Aneel reconhece erro, mas consumidor não terá dinheiro de volta
23/11/2009 - 15:29

O diretor-geral da Agência Nacional de Energia Elétrica (Aneel), Nelson Hubner, afirmou que a Aneel não vai obrigar as distribuidoras de eletricidade que recolheram contribuições indevidas dos consumidores a devolver o dinheiro. Hubner falou sobre o assunto em uma reunião na sexta-feira (20) com o presidente e o relator da Comissão Parlamentar de Inquérito (CPI) das Tarifas da Energia Elétrica, deputados Eduardo da Fonte (PP-PE) e Alexandre Santos (PMDB-RJ), respectivamente.
As distribuidoras cobraram, de 2002 até 2009, contribuições de todos os consumidores brasileiros de energia para fornecer eletricidade em regiões e sistemas isolados, especialmente na Amazônia. O problema é que, para calcular o valor das contribuições cobradas em cada conta, não foi levado em consideração o crescimento do número de consumidores. Assim, as distribuidoras arrecadaram mais dinheiro que o necessário para manter os sistemas isolados, algo proibido pelas regras da própria Aneel.

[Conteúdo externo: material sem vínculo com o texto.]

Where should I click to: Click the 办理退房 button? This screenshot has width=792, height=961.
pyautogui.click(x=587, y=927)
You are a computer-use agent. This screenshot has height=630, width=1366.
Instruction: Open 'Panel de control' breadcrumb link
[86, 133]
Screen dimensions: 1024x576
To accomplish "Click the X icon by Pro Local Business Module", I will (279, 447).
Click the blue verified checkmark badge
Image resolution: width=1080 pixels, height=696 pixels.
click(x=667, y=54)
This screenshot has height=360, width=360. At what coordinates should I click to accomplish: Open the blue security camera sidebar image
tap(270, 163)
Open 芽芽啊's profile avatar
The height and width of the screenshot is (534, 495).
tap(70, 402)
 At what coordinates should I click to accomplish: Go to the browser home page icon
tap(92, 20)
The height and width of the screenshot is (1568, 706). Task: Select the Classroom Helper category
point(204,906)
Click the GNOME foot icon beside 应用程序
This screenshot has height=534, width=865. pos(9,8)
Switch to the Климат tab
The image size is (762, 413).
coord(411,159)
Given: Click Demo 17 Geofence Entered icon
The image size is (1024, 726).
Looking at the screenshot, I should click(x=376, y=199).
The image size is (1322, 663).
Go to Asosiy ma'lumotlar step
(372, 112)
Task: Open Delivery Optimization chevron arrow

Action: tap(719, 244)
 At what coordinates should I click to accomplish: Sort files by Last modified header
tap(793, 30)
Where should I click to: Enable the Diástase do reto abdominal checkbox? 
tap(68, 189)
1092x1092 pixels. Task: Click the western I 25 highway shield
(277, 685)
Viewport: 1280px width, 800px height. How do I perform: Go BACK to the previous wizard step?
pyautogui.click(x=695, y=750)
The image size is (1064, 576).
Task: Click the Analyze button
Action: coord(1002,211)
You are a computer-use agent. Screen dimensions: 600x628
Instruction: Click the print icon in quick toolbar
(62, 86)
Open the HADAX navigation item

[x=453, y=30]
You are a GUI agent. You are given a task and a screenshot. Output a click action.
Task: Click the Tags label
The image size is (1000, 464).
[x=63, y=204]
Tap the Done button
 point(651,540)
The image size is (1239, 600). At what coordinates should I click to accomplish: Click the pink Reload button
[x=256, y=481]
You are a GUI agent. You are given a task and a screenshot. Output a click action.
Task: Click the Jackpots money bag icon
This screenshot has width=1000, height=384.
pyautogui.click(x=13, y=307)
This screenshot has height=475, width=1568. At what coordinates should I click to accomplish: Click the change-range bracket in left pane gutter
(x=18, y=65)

De acordo com Hubner, o cálculo vai ser modificado, mas não haverá ressarcimento dos valores já pagos. "A Aneel está mudando uma metodologia, e isso não implica ressarcimento de débito passado; estamos mudando daqui para a frente um contrato de concessão", argumentou. "Como algumas empresas informaram que a metodologia de fato tem uma incorreção e isso poderia ser corrigido, nós vamos chamá-las para uma negociação, e esse cálculo nós estamos fazendo", acrescentou.
Consumidores
O presidente da CPI, deputado Eduardo da Fonte, não concorda com a decisão da Aneel. Segundo ele, além da mudança no cálculo, é importante obrigar as distribuidoras a pagar o dinheiro já recolhido indevidamente.
"Aí entra o trabalho da CPI nessa questão. Se as distribuidoras não fizerem esse entendimento com os consumidores, vamos sugerir que os seus contratos de concessão não possam ser renovados", disse o parlamentar.
O diretor da Aneel prometeu entregar na quarta-feira (25) um estudo que mostra detalhadamente as dívidas das empresas com os consumidores. Porém, os parlamentares da CPI já estimam que, desde 2002, R$ 7 bilhões foram pagos indevidamente. Só no primeiro semestre de 2009, R$ 631 milhões foram cobrados de forma irregular.